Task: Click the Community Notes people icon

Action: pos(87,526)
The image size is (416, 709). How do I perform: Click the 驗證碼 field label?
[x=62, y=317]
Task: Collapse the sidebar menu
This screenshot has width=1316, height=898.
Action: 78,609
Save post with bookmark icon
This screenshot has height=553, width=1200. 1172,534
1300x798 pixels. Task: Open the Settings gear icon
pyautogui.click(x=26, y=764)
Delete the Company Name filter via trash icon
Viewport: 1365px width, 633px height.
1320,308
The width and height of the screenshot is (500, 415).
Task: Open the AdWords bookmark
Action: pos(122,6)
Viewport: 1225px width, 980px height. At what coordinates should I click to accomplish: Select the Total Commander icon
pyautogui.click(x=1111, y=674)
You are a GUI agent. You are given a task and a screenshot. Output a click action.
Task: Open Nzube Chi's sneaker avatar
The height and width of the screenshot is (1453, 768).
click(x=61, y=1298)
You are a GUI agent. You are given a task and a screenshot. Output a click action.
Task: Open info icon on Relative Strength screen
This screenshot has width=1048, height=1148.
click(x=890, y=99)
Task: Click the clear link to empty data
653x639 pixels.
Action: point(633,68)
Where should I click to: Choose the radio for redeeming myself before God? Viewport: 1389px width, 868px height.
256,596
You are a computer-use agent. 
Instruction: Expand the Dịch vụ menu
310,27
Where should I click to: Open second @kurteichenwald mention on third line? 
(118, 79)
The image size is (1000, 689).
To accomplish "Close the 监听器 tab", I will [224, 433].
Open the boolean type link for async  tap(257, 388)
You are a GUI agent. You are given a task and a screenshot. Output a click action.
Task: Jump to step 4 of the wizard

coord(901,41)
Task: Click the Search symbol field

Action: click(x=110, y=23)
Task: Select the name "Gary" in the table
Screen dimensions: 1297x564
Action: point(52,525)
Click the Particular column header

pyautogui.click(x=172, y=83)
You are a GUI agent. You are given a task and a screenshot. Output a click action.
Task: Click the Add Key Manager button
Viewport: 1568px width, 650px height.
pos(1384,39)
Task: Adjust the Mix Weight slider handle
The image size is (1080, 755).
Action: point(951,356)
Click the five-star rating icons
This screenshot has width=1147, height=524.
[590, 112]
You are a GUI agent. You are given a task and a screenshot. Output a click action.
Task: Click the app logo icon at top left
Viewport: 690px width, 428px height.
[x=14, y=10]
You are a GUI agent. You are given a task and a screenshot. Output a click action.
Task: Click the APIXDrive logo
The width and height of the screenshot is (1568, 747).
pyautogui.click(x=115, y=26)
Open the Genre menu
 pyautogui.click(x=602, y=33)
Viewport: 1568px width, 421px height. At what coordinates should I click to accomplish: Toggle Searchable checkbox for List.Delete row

ASSIGNED TASK: The answer should reproduce all of the data without any alteration.

OUTPUT FOR THIS EXERCISE:
Task: Click the Community Notes people icon

Action: pos(87,526)
The image size is (416, 709). How do I perform: Click the 驗證碼 field label?
[x=62, y=317]
Task: Collapse the sidebar menu
This screenshot has width=1316, height=898.
Action: 78,609
Save post with bookmark icon
This screenshot has height=553, width=1200. 1172,534
1300x798 pixels. Task: Open the Settings gear icon
pyautogui.click(x=26, y=764)
Delete the Company Name filter via trash icon
Viewport: 1365px width, 633px height.
1320,308
The width and height of the screenshot is (500, 415).
Task: Open the AdWords bookmark
Action: pos(122,6)
Viewport: 1225px width, 980px height. At what coordinates should I click to accomplish: Select the Total Commander icon
pyautogui.click(x=1111, y=674)
You are a GUI agent. You are given a task and a screenshot. Output a click action.
Task: Open Nzube Chi's sneaker avatar
The height and width of the screenshot is (1453, 768).
click(x=61, y=1298)
You are a GUI agent. You are given a task and a screenshot. Output a click action.
Task: Open info icon on Relative Strength screen
This screenshot has width=1048, height=1148.
click(x=890, y=99)
Task: Click the clear link to empty data
653x639 pixels.
Action: point(633,68)
Where should I click to: Choose the radio for redeeming myself before God? Viewport: 1389px width, 868px height.
256,596
You are a computer-use agent. 
Instruction: Expand the Dịch vụ menu
310,27
Where should I click to: Open second @kurteichenwald mention on third line? 
(118, 79)
The image size is (1000, 689).
To accomplish "Close the 监听器 tab", I will [224, 433].
Open the boolean type link for async  tap(257, 388)
You are a GUI agent. You are given a task and a screenshot. Output a click action.
Task: Jump to step 4 of the wizard

coord(901,41)
Task: Click the Search symbol field

Action: click(x=110, y=23)
Task: Select the name "Gary" in the table
Screen dimensions: 1297x564
Action: point(52,525)
Click the Particular column header

pyautogui.click(x=172, y=83)
You are a GUI agent. You are given a task and a screenshot. Output a click action.
Task: Click the Add Key Manager button
Viewport: 1568px width, 650px height.
pos(1384,39)
Task: Adjust the Mix Weight slider handle
The image size is (1080, 755).
Action: point(951,356)
Click the five-star rating icons
This screenshot has width=1147, height=524.
[590, 112]
You are a GUI agent. You are given a task and a screenshot. Output a click action.
Task: Click the app logo icon at top left
Viewport: 690px width, 428px height.
[x=14, y=10]
You are a GUI agent. You are given a task and a screenshot. Output a click action.
Task: Click the APIXDrive logo
The width and height of the screenshot is (1568, 747).
pyautogui.click(x=115, y=26)
Open the Genre menu
 pyautogui.click(x=602, y=33)
Viewport: 1568px width, 421px height. At what coordinates should I click to accomplish: Toggle Searchable checkbox for List.Delete row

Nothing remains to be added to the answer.